Zustand

Bodenflächen aus der Land- oder Forstwirtschaft können nach ihrem Zustand bewertet werden, genauso wie Grundstücke, die bebaut werden sollen sowie bereits bebaute Grundstücke.

Bei der Zustandsbewertung von Ersterem geht es laut § 4 der Wertermittlungsverordnung um die Beurteilung von Nutzung und Nutzbarkeit von Agrarflächen, also ob diese nur für land- oder forstwirtschaftliche Zwecke nutzbar sind oder auch für die Bebauung geeignet.

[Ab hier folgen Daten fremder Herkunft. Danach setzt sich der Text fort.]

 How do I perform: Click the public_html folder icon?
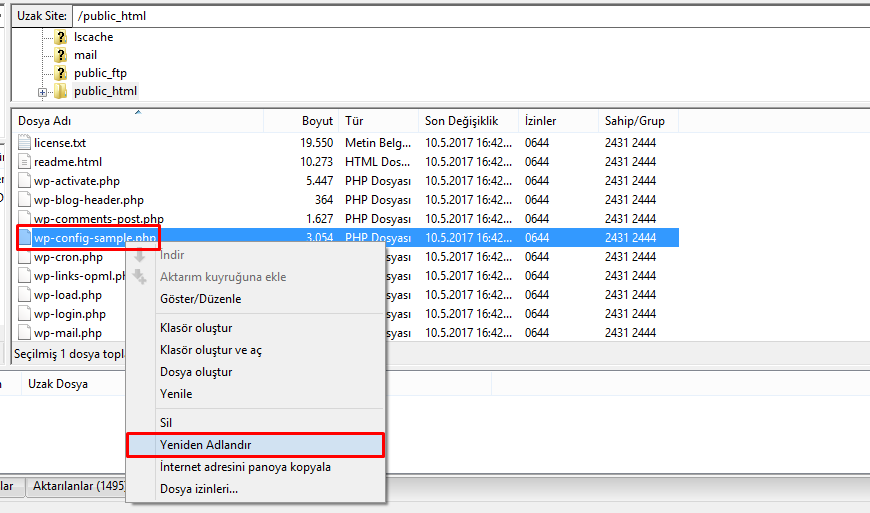(x=61, y=92)
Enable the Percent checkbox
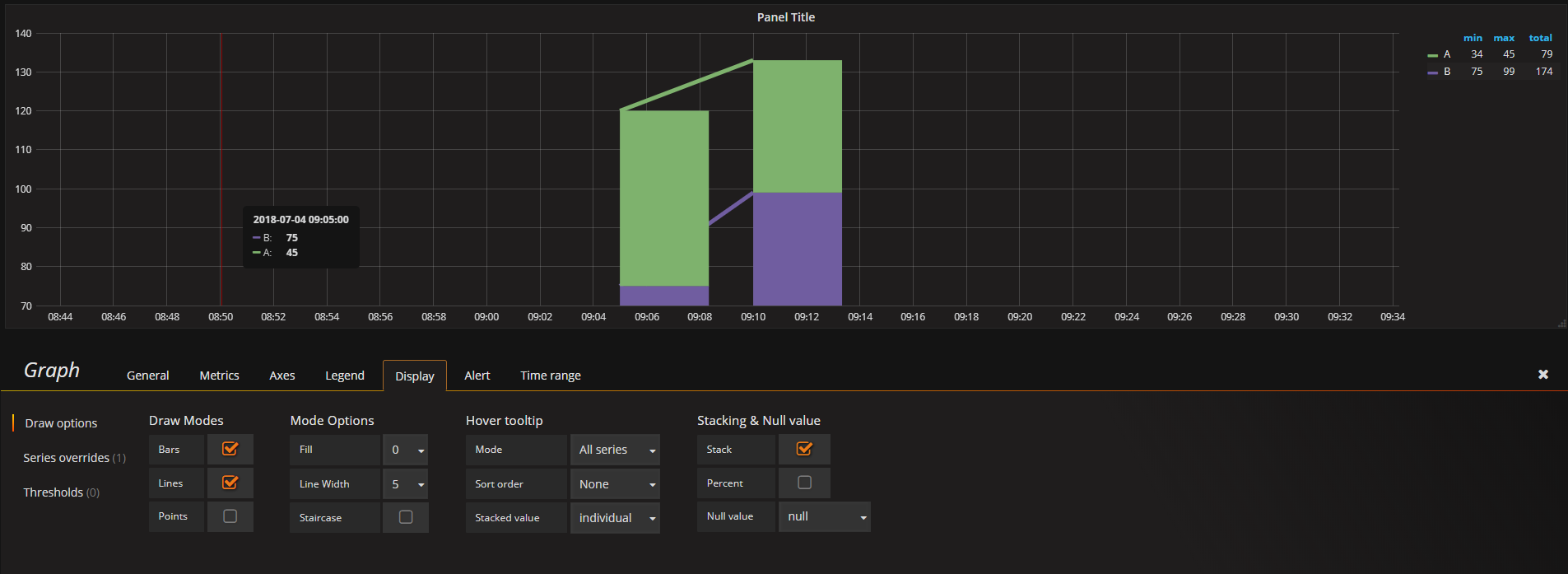 805,483
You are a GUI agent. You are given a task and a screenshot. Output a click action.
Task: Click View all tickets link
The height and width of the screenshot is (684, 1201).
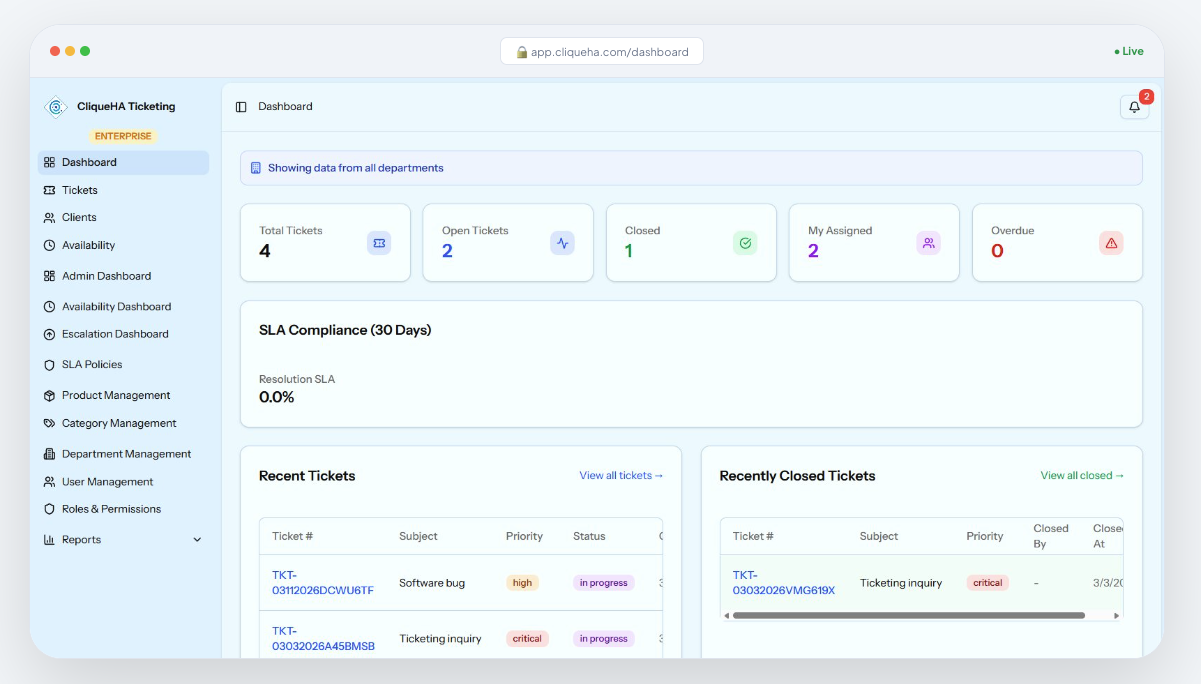(x=621, y=476)
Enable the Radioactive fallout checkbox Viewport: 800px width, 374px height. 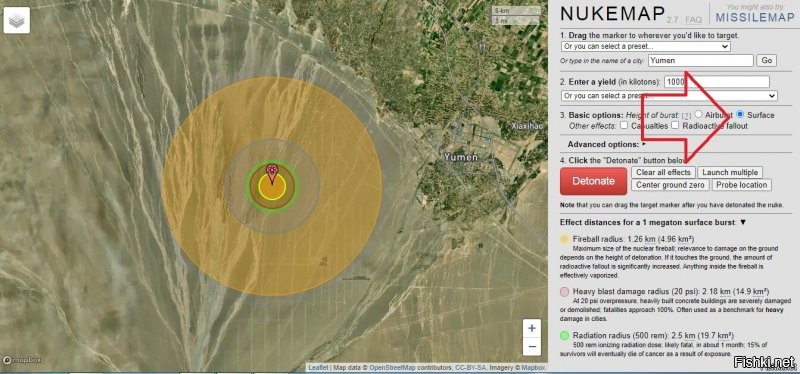point(675,125)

Der Zustand von Grundstücken, die bebaut werden sollen, wird beurteilt nach Faktoren wie Form und Größe des Grundstücks, Beschaffenheit der Geländeoberfläche, Bebaubarkeit und Art der baulichen Nutzung, sonstige Nutzbarkeit des Grundstücks sowie Umwelteinflüsse. Auch Lagemerkmale haben einen Einfluss auf den Zustand des Grundstücks, wie zum Beispiel die Verkehrsanbindung, das nachbarschaftliche Umfeld oder die Wohn- und Geschäftslage.

Bei bebauten Grundstücken wiederum wird neben den Zustandsmerkmalen des Grundstücks auch der Zustand des Gebäudes berücksichtigt, wie zum Beispiel das Baujahr, die Gebäudeart, Größe und Ausstattung, der bauliche und energetische Zustand und Weiteres.